### Texto proporcionado

++++

Katrina, el devastador huracán que asoló Nueva Orleans en 2005, hizo que multitud de políticos aparecieran en televisión para cumplir con su función de tales. Impresionados por las imágenes de la devastación y de las airadas víctimas que se habían quedado sin hogar, prometieron «reconstruir» la zona. Era muy noble por su parte hacer algo humanitario, destacar sobre nuestro abyecto egoísmo.
¿Prometían acaso que iban a hacerlo con su propio dinero? No. Era con dinero público. Pensemos que esos fondos iban a ser detraídos de algún otro lugar, como en el dicho: «Coger de Pedro para dárselo a Pablo». Ese algún otro lugar estará menos mediatizado. Podría ser la investigación sobre el cáncer con fondos privados, o los próximos esfuerzos para frenar la diabetes. Parece que son pocos los que prestan atención a los pacientes de cáncer sumidos en un estado de depresión que la televisión no muestra. Estos pacientes de cáncer no sólo no votan (para las próximas elecciones ya habrán muerto), sino que no aparecen ante nuestro sistema emocional. Todos los días mueren más personas de cáncer que víctimas registró el huracán Katrina", son quienes más necesitan de nosotros: no sólo nuestra ayuda económica, sino nuestra atención y amabilidad. Y es posible que sea de ellos de quienes se tome el dinero; quizás indirectamente, o tal vez directamente. El dinero (público o privado) que se quite a la investigación puede ser el responsable de la muerte de esos pacientes, perpetrando así un crimen que puede quedar en el silencio.
Una ramificación de tal idea sitúa nuestra toma de decisiones bajo una nube de posibilidades. Vemos las consecuencias obvias y visibles, no las invisibles y menos obvias. Sin embargo, esas consecuencias que no se ven pueden ser —¡no!, normalmente son— más significativas.

++++

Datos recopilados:
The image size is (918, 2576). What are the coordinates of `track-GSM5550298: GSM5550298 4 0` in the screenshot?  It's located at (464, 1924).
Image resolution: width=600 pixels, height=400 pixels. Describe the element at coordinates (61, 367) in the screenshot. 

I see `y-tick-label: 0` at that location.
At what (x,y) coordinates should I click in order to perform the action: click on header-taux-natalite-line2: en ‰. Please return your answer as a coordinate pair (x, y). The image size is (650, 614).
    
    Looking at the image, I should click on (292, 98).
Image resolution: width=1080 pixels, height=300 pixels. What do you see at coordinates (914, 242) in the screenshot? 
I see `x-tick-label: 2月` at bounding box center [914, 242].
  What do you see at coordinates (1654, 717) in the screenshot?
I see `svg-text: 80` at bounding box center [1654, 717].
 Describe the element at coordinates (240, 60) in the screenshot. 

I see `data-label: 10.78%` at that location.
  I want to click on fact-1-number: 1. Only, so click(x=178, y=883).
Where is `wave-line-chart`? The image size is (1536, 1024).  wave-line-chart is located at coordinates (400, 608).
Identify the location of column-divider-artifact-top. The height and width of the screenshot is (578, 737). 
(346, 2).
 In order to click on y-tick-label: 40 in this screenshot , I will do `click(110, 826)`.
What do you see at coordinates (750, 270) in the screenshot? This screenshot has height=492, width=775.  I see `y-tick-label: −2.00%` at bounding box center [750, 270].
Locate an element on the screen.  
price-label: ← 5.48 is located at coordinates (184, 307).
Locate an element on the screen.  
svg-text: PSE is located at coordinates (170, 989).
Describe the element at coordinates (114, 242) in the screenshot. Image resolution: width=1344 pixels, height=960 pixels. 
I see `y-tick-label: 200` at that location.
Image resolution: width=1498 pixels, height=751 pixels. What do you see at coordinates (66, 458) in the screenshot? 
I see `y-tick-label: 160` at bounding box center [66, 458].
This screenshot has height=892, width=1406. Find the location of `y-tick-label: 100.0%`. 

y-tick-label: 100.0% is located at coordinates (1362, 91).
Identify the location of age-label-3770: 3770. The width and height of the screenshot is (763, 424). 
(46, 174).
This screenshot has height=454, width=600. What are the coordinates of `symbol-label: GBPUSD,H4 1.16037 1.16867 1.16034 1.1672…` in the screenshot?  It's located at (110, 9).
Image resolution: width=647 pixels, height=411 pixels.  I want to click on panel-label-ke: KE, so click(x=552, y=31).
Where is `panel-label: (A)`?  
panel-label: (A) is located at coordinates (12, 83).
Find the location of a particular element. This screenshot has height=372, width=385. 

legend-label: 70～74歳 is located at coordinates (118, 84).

++++

### Tarea A
Según el texto sobre el huracán Katrina, ¿con qué dinero iban a cumplir los políticos su promesa de reconstruir la zona?
### Tarea B
Prosigue el texto sobre el huracán Katrina a partir de su última oración.
El listado procede de otra fuente.

### Respuesta A
Con dinero público.

### Respuesta B
Frédéric Bastiat fue un humanista decimonónico de una variedad extraña, uno de esos raros pensadores independientes, cuya independencia llega hasta el punto de ser desconocido en su propio país, Francia, ya que sus ideas iban en contra de la ortodoxia política francesa (comparte con otro de mis pensadores favoritos, Pierre Bayle, el hecho de ser desconocido en su país y en su propia lengua). Pero en Estados Unidos cuenta con gran número de seguidores.
En su ensayo «Lo que se ve y lo que no se ve», Bastiat expone la siguiente idea: podemos ver lo que hacen los gobiernos y, por consiguiente, cantar sus alabanzas; pero no vemos la alternativa. Sin embargo ésta existe, sólo que es menos evidente y permanece oculta.
Recordemos la falacia de la confirmación: los gobiernos saben muy bien cómo decirnos lo que hacen, pero no lo que no hacen. De hecho, se dedican a lo que podría denominarse una falsa «filantropía», la actividad de ayudar a las personas de forma visible y sensacionalista, sin tener en cuenta el oculto cementerio de las consecuencias invisibles. Bastiat inspiró a los libertarios al atacar los argumentos habituales que demostraban los beneficios de los gobiernos. Pero sus ideas se pueden generalizar y aplicar tanto a la derecha como a la izquierda.